Il est difficile de parler de Dieu. La théologie est une des
manières d'en parler. Ce livre reprend un cours universitaire
professé à Lyon, avec une démarche en deux temps: explorer la
question de Dieu à partir de la mort résurrection de Jésus, puis
chercher à repérer le développement du monothéisme chrétien sous sa
forme trinitaire, spécialement à la lumière du thomisme et de la
notion de relation, en sachant que c'est là une des méthodes pour
essayer de rendre compte du mystère révélé de la Trinité. D.
Gonneaud part du premier discours de Pierre après la Pentecôte, qui
est une révélation de la Trinité. Il note que les Écritures sont
une suite d'interprétations du passé par le présent, dans un
va-et-vient permanent. Essayant de comprendre l'expérience pascale
à travers l'analogie de l'amitié, qui dit quelque chose du mystère
de Dieu, il développe cette idée à travers la résurrection de son
ami Lazare, où Jésus révèle son identité. Amitié dit réciprocité
consciente et acceptée, gratuité et nouveauté. L'amitié est un lieu
privilégié pour nous poser aujourd'hui la question de Dieu avec son
absence de certitudes immédiates. La seconde partie est théologique
et s'efforce d'articuler théologie et «économie » en Dieu. Dieu
s'est révélé comme Amour, lequel est unité par la différence (et
non pas «malgré» ou «dans» la différence). L'A. passe alors à la
théologie scolastique qui, vers 1240, a redécouvert chez Aristote
une méthode nouvelle pour systématiser la pensée si variée des
Pères de l'Église. Selon saint Thomas, Dieu est relation
subsistante et parfaite simplicité de l'essence, altérité dans
l'intériorité. Seule la relation différencie les Personnes. La
théorie thomiste, différente de celle de Bonaventure, lui permet
d'aborder quatre difficultés: les appropriations trinitaires, les
analogies trinitaires, le «Filioque» et les quatre relations
trinitaires. Après avoir traité ces points, Gonneaud ajoute que,
pour saint Thomas, la transcendance réside dans sa parfaite
simplicité et ceci mène à des conclusions théologiques importantes;
en effet, la complexité de l'homme est source de son désir
«naturel» de devenir dieu en se réalisant par son essence propre et
ce désir fonde toute la morale. Ce désir n'est pas «exigence», car
il reste don divin gratuit, comme dans l'amitié. Les cinq «voies»

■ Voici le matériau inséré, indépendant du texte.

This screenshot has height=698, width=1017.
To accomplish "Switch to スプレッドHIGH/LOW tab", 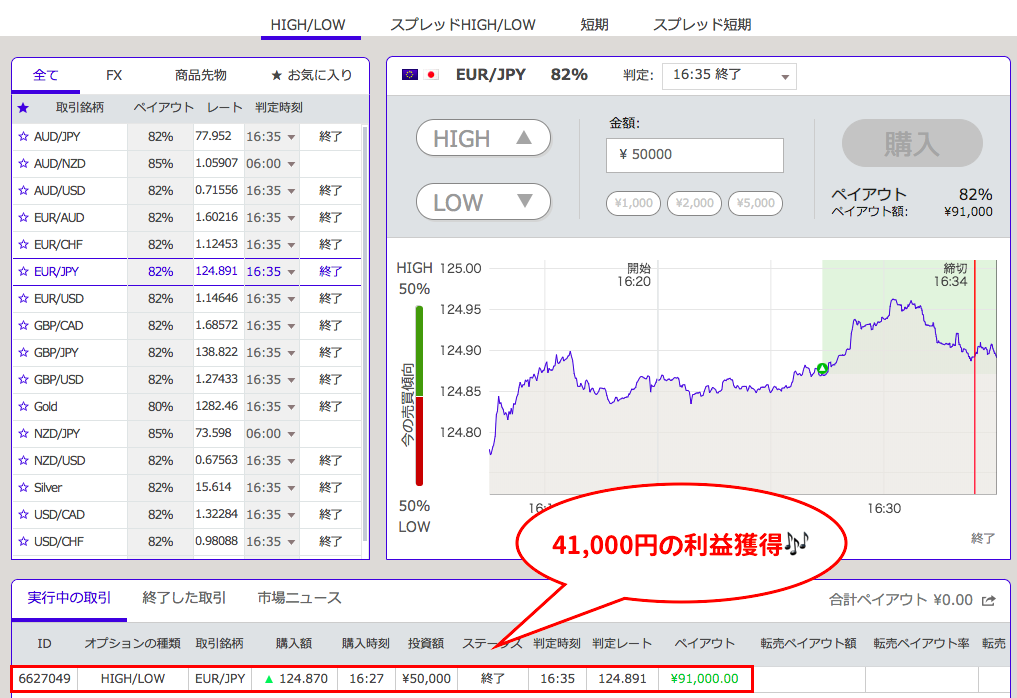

de saint Thomas n'aboutissent pas à une définition de Dieu, mais à
des orientations à partir de l'expérience du cosmos. Par
l'analogie, la raison peut scruter le mystère divin de la Trinité
révélée. Si Dieu est Amour, dit Gonneaud, il ne suit pas que
l'amour soit divin et unifie la Trinité, sous peine d'arriver à
trois dieux unis par l'amour… L'Esprit unit et distancie le Père et
le Fils (il ne se confond pas avec la relation Père-Fils et Fils-
Père). L'A. termine par une des interprétations possibles de
l'icône trinitaire de Roublev et n'hésite pas à asseoir le Père à
la droite du Fils!… Puis il offre une excellente bibliographie
sélective et commentée. Gonneaud essaye de mettre à la portée du
grand public un sujet difficile, sans cacher les questions
irrésolues. Sa comparaison avec l'amitié peut apporter quelque
clarté. - B. Clarot, S.J.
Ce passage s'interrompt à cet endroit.